Provided data:
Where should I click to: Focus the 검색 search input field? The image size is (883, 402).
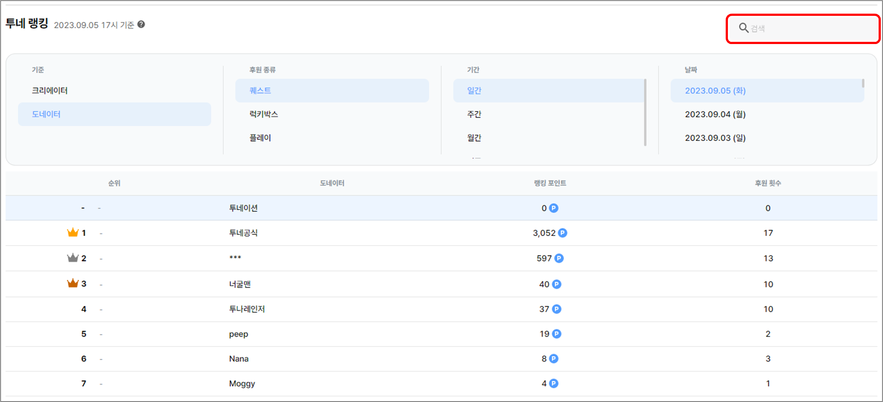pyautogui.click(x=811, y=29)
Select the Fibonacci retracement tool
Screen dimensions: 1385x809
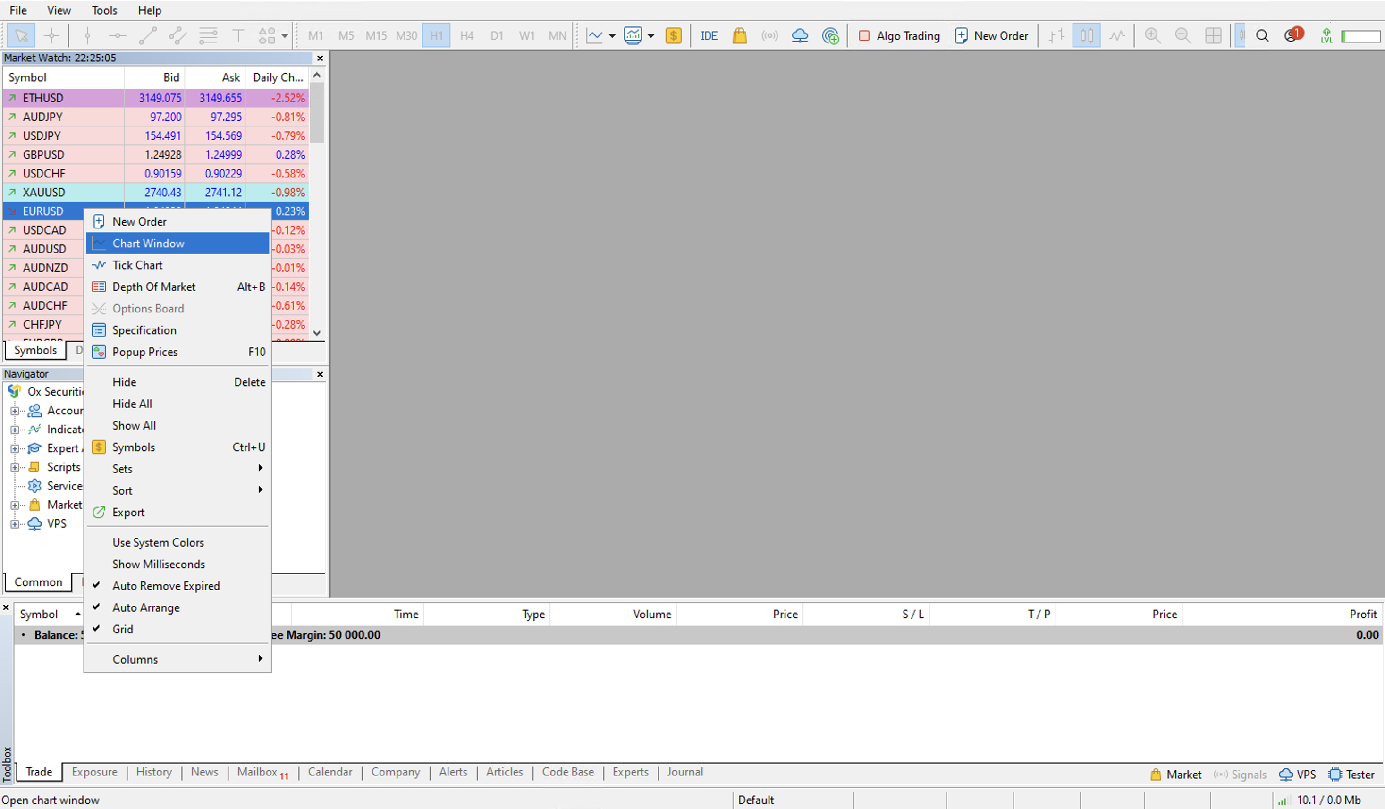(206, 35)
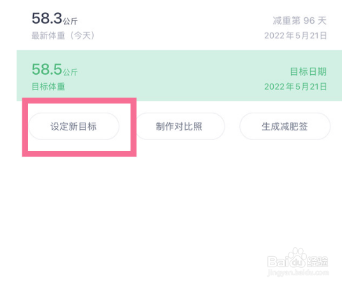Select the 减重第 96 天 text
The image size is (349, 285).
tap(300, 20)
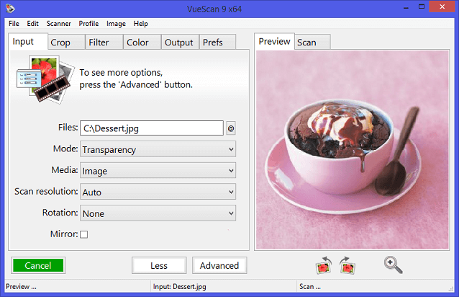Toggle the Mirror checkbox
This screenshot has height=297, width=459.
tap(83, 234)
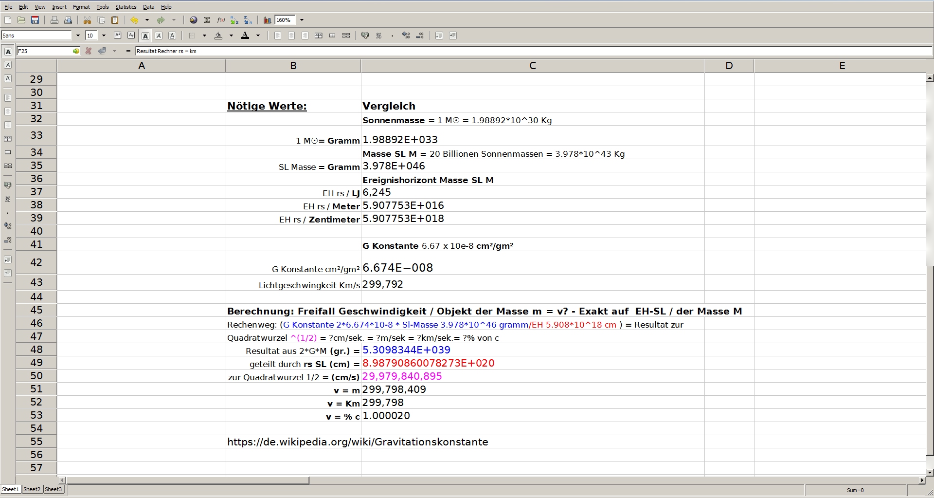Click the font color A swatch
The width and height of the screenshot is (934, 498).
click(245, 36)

==

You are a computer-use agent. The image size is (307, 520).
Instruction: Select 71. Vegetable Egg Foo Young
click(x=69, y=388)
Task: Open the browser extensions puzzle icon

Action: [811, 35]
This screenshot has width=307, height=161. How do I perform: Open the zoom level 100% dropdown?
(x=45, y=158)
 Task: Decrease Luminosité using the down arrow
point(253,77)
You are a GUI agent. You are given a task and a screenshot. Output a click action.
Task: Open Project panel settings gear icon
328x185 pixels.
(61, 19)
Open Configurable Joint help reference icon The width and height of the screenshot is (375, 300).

Written task: Please arrange the records from the line with "This screenshot has width=307, height=161." up to and including the line with "Open Configurable Joint" as a Markdown table with columns n and Line, leaving out blank lines.

Correct answer:
| n | Line |
|---|---|
| 1 | This screenshot has width=307, height=161. How do I perform: Open the zoom level 100% dropdown? |
| 2 | (x=45, y=158) |
| 3 |  Task: Decrease Luminosité using the down arrow |
| 4 | point(253,77) |
| 5 | You are a GUI agent. You are given a task and a screenshot. Output a click action. |
| 6 | Task: Open Project panel settings gear icon |
| 7 | 328x185 pixels. |
| 8 | (61, 19) |
| 9 | Open Configurable Joint help reference icon The width and height of the screenshot is (375, 300). |